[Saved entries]
:::
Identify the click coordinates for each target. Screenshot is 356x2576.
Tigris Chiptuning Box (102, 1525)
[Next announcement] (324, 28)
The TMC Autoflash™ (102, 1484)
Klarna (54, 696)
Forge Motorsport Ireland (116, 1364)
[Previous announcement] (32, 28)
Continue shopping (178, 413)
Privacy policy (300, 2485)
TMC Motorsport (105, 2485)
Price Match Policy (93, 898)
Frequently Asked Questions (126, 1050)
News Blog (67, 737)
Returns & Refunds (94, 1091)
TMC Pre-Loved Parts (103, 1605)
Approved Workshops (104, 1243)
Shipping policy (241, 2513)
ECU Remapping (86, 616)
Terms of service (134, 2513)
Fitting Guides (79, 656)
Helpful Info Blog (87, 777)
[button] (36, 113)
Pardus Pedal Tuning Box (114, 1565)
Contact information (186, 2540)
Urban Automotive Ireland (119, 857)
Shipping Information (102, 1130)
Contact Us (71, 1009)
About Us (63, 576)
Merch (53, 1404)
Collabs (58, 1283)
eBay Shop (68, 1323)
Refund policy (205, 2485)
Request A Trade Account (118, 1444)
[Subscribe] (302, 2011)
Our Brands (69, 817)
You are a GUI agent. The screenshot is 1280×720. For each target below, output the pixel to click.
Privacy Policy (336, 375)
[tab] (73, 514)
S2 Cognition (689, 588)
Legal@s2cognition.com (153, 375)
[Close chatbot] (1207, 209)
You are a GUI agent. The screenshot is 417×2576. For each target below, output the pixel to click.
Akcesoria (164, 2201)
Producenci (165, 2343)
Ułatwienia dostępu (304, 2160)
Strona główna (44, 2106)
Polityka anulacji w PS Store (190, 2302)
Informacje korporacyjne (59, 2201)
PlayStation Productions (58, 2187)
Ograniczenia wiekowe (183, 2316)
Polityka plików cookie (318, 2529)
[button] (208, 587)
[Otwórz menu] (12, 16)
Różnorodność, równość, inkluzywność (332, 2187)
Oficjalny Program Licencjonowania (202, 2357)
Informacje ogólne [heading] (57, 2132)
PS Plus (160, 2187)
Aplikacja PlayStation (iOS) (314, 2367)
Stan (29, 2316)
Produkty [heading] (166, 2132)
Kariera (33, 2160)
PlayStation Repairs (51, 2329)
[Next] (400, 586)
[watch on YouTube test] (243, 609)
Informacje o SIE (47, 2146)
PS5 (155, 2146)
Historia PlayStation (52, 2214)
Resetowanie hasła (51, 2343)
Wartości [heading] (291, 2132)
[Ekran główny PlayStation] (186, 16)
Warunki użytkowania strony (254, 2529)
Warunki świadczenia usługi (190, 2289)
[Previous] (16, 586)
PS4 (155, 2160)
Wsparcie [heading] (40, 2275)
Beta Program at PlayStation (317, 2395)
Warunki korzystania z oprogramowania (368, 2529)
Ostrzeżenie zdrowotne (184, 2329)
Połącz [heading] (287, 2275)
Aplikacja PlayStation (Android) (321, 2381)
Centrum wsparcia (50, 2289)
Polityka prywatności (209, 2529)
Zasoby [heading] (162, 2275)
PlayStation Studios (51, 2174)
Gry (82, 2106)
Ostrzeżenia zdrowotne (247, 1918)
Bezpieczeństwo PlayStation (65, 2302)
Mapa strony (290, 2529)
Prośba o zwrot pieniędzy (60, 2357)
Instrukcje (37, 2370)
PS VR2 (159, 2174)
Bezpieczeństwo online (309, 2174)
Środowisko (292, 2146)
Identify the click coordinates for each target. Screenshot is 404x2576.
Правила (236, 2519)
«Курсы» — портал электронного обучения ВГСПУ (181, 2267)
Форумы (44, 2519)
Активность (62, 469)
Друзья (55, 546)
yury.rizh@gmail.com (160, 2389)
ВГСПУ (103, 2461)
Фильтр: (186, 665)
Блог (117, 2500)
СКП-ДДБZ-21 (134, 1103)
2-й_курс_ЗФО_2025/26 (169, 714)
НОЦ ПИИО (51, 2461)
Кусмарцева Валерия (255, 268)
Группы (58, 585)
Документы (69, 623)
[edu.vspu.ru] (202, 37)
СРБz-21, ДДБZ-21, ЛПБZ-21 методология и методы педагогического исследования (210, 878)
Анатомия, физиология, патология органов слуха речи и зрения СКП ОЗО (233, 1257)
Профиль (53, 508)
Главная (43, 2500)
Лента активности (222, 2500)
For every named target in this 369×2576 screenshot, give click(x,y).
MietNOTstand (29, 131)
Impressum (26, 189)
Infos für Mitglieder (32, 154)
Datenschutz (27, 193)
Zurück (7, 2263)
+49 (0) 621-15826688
:::
WORK REQUIRED: Select all lines with the word "agent" from the entries above.

FINISHED EXERCISE:
You are a GUI agent. The screenshot is 1280×720. For each target below, output the pixel to click.
You are a GUI agent. The screenshot is 417×2576. For each target below, output the pixel to click.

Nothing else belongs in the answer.